Example 4: Maintainability (code quality) 🧹
Atomic | Automated | Triggered | Static
Data source examples: Source code
Code quality is one of the more conventional aspects we can run fitness functions for. Lots of organizations use software such as SonarQube/SonarCloud and newer SaaS offerings like DeepSource, Codacy, and CodeScene. CodeScene is especially unique in its capabilities to uncover technical debt, hotspots, knowledge traffic issues, and more of these complex parts of software engineering.
Any tool in this space should support CI runs — and if your CI and integration strategy allows it — for any branch integration to run checks in the code quality tool prior to integration. This way the tool de-risks new code that includes quality issues. The tool should also support programmatic access to results so we can extend fitness functions, if needed, based on the most current data they have on our code quality. Generally, you should be able to automate quite extensively for things like limits on code complexity and cyclic dependencies.
As mentioned in this great article by ThoughtWorks, we could set up fitness functions to retrieve tool-calculated quality scores for the codebase.
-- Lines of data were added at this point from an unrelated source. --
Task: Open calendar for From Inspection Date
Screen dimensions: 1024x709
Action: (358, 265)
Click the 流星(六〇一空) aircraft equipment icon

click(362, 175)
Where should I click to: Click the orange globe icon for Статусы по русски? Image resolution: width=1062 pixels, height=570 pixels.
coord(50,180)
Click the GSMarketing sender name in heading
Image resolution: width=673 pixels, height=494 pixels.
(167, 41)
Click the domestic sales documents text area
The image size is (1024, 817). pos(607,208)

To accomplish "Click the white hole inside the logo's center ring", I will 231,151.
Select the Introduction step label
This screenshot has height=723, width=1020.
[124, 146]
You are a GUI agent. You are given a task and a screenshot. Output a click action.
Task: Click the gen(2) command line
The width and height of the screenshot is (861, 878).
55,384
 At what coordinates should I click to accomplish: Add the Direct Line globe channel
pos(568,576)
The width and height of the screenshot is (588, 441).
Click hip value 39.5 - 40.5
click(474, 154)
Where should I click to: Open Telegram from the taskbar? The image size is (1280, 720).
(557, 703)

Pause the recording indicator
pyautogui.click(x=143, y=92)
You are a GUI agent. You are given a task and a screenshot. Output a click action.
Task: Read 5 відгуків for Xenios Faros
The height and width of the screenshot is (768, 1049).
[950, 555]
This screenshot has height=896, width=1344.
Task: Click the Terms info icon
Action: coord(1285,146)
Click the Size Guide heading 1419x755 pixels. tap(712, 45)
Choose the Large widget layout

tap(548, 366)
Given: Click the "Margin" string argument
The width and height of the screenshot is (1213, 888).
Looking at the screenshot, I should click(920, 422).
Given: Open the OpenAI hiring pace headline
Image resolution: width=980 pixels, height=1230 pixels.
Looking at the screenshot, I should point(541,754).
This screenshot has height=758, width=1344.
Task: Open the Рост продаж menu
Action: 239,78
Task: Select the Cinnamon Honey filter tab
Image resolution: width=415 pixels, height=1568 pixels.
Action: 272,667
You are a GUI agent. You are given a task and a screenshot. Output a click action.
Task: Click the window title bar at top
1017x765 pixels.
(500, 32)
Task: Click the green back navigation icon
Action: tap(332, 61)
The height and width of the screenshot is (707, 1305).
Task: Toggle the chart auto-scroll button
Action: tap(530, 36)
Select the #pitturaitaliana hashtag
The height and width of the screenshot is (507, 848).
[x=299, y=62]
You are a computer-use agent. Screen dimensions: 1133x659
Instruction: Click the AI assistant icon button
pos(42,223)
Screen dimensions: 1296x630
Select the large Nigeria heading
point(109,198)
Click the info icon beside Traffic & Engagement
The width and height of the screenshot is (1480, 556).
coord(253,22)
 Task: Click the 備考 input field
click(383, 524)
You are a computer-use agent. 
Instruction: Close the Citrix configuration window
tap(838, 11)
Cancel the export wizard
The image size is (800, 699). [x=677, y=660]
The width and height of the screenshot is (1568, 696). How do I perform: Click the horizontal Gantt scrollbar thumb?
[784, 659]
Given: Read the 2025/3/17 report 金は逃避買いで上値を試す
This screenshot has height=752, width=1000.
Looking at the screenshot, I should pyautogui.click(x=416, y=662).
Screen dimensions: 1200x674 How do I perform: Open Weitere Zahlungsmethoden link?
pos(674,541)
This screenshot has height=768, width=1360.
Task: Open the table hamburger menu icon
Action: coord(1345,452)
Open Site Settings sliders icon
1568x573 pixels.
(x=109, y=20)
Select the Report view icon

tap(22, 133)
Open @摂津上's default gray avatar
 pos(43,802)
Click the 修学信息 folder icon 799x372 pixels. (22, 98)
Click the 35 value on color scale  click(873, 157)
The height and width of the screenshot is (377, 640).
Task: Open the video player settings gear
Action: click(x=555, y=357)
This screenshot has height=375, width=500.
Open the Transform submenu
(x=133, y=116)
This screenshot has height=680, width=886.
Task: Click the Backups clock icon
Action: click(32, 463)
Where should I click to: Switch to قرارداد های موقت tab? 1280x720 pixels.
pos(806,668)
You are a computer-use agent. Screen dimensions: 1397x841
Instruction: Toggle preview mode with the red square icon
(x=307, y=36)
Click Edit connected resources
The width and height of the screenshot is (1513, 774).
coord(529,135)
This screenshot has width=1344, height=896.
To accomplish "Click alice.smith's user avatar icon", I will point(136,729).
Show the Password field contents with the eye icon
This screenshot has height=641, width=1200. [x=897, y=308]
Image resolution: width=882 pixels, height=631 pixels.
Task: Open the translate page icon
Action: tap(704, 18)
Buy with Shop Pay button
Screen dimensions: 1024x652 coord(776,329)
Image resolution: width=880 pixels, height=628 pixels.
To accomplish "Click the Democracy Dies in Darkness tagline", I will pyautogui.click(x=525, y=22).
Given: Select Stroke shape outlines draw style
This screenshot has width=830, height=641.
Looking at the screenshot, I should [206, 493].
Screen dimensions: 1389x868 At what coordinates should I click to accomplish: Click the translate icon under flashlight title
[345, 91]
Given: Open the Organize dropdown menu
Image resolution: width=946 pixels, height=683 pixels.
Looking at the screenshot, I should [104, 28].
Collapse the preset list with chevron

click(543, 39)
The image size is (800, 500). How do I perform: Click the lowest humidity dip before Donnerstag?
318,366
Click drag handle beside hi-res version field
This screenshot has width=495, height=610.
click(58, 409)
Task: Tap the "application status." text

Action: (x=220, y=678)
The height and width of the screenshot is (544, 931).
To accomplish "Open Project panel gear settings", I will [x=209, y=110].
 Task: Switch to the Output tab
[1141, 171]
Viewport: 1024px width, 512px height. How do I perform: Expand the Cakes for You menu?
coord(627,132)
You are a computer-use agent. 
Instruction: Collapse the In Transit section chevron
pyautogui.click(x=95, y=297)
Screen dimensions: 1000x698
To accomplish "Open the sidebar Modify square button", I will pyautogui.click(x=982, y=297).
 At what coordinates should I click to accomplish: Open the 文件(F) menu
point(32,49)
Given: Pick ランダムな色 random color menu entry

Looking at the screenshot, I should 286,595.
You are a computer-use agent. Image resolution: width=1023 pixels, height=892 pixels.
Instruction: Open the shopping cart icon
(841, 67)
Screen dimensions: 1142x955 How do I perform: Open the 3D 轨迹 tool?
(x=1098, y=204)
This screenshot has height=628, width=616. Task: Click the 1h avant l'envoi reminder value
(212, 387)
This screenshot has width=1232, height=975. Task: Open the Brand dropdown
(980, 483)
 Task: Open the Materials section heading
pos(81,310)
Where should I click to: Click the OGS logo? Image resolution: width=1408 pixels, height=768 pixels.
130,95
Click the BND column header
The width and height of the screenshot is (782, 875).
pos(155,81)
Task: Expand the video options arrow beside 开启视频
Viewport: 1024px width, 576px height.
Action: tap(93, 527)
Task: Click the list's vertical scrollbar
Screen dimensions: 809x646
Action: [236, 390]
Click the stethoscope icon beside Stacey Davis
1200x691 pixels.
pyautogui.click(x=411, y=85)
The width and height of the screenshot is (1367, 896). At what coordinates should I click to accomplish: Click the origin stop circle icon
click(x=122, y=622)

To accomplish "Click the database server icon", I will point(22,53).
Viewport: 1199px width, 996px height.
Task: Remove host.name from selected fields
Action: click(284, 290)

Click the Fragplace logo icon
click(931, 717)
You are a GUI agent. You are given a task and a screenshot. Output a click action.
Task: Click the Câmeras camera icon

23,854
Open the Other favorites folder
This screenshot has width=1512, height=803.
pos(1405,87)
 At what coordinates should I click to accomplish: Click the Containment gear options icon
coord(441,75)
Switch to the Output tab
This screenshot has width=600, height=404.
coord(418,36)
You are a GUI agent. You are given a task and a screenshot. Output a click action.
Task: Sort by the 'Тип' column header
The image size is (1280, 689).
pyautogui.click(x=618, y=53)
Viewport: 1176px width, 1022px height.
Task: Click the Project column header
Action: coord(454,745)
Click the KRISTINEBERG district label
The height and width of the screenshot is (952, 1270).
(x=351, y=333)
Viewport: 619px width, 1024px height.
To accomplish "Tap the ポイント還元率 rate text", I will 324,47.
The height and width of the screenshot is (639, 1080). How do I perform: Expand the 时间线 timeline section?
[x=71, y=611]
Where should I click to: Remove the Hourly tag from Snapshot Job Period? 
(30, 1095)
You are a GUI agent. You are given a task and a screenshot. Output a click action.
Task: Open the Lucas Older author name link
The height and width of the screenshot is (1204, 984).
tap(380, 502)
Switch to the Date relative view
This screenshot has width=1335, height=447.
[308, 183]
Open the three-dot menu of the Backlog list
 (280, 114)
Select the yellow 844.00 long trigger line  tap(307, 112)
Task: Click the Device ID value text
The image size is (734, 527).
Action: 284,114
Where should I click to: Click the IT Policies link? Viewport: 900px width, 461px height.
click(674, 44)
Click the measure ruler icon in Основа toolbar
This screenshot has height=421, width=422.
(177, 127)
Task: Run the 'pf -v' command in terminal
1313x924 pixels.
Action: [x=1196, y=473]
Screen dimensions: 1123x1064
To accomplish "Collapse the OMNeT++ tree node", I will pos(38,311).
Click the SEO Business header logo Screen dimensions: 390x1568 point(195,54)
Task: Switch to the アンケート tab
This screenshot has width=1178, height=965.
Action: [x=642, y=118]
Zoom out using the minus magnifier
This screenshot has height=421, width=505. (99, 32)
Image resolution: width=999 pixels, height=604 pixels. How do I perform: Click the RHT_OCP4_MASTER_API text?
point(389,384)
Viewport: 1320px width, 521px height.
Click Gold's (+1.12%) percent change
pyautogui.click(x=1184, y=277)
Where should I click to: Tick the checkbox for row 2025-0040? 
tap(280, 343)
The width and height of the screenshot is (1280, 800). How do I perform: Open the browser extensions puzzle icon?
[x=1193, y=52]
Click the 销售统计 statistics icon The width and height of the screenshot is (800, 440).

Typically, tests with the atomic/automated/triggered/static dimensions can be run as early as during the pre-commit check. Tools like Husky make it effortless to make such hooks.
Example 5: Maintainability (structure, dependencies…) 📚
Atomic | Automated | Triggered | Static
Data source examples: Source code
A key component of maintainable solutions is a sound software architecture, in terms of structure, packages, namespaces, and dependencies. This is so important, in fact, that a key reason for developer attrition is dissatisfaction with the codebase they work on (incl. technical debt). Everybody wins if this is taken care of!
For this, you can use tools like dependency-cruiser, NetArchTest, ArchUnit, or JDepend, depending on your language. People tell me even ESLint can handle this with plugins. You tell the tool what you expect—such as domain constructs being disallowed to call higher-level constructs and that you don’t want any cyclical relations—and it’ll analyze how the code holds together. If you have a house style or want to follow a known convention, then this is the right way.
For something this complex, you likely don’t want any manual file content parsing—instead rely on dedicated tools (like the above) or ASTs (e.g. TypeScript’s AST) that can accurately handle imports, etc.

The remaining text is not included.